[5.31 キリンチャレンジ杯 日本 1-0 アイスランド 国立]

 生き様を示した12分間と、喝采に包まれた2分間--。「引退ではなくひと区切り」との思いで日本代表に帰ってきたDF吉田麻也(LAギャラクシー)の3年半ぶりの国際Aマッチは、これまでの功績にふさわしい祝祭ムードで彩られた。

 ピッチで与えられた時間は約10分間。吉田は今の全てをぶつけた。「相手の戦い方も分かっていたし、自分の良さを出すためにはどうすればいいかを考えていた」。アイスランドが強みとする空中戦は吉田にとっても真骨頂。背後からの巧みな駆け引きも随所に繰り出し、一度も主導権を譲り渡すことはなかった。

 交代時間が迫った前半12分には果敢なダイレクトパスでも国立を沸かせた。「パスで魅せられてなかったので、厳しいかなと思ったけど『ダメでもいっか』と出しました(笑)」。鋭く振り抜いたボールはMF中村敬斗の足元にピタリ。フィニッシュには繋がらずに「あれで決めてくれていれば完璧でしたね」と苦笑いを見せたが、限られた時間で生き様を示した。

 ド派手なラストプレーを終えた直後、ベンチからDF伊藤洋輝との交代が告げられると、日本代表のチームメートだけでなく、アイスランドの選手たちもベンチ前で花道を作った。吉田は一人一人と抱擁やハイタッチを交わし、自らの後継者として主将に就任したMF遠藤航のもとへ。キャプテンマークを託す粋な演出を経て、ピッチを後にした。

 6万2212人の大観衆からも盛大な拍手と歓声で見送られた。「自分には十分すぎるほどの豪華な花道を作っていただいて恐縮です」。そう謙虚に照れ笑いを浮かべた吉田だったが、12分間のパフォーマンスを目の当たりにした人々が素直な感情を表現したエモーショナルな瞬間だった。

 試合前、吉田はロッカールームでW杯に向かう選手たちに激励のエールを送ったという。「『Team Cam』(日本代表公式Youtubeのドキュメンタリーシリーズ)で見てください。僕が常々、代表に対して思っていたことをぶつけたつもりです」。取材エリアで多くを明かすことはなかったが、代わりに代表での思い出を振り返りながら、未来の代表戦士たちへのメッセージを残した。

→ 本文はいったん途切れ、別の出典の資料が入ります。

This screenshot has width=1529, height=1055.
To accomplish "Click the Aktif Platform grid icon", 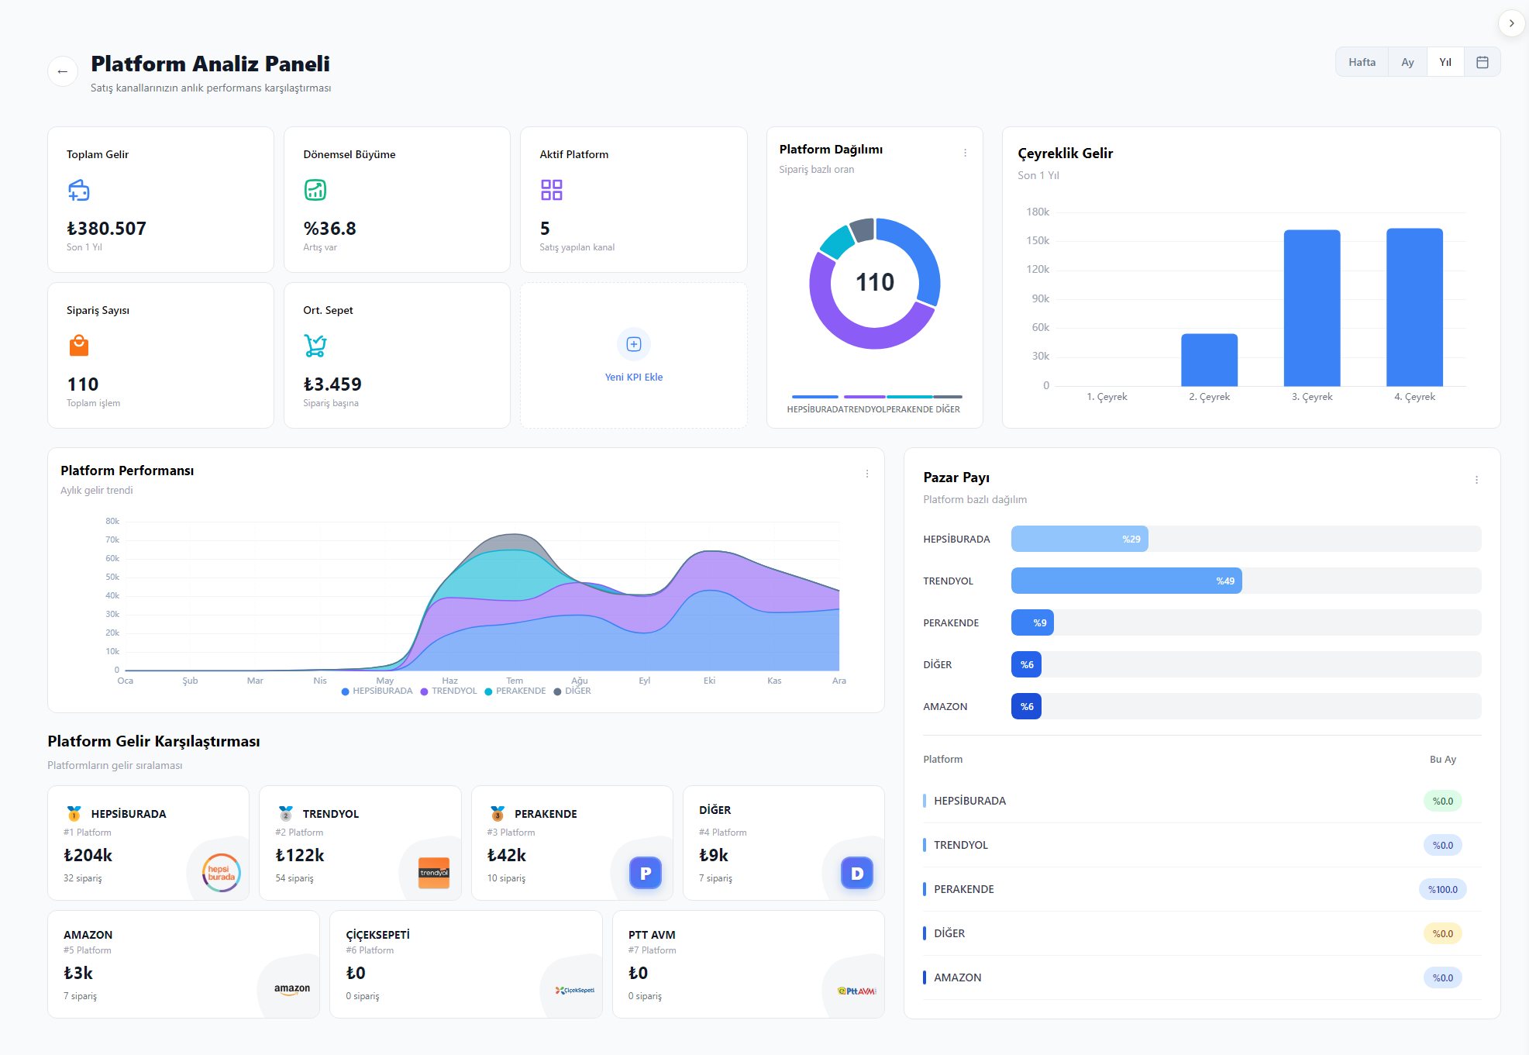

「(代表は)1試合1試合に重みがある。バスの中でも色々と振り返って、こういうことあったな、ああいうことあったなと考えていたけど、上手い選手たちと国を背負って戦ってきた思い出が一番大きい。競争もあるし、プレッシャーもあるし、批判もあるし、その中でなぜここがこんなに素晴らしいかはプレーしないとわからない。離れたらより一層、それを感じる。だからこそ、サッカー少年少女たちはこのステージを目指してほしい。そこから日本がW杯優勝を目指して、到達してほしいなと思います」

 森保一監督からの電話で突然舞い込んだ“12分間+2分間”の代表凱旋試合。今後について「とりあえず一回LAに帰ります。娘の学校があるので」と明かした吉田は、W杯現地観戦の期待を寄せる報道陣に「この1週間来るのが想定外すぎて、いろんなことをキャンセルして来ているので、一回帰って調整させてください」といつもと変わらぬ笑顔で答え、国立競技場を後にした。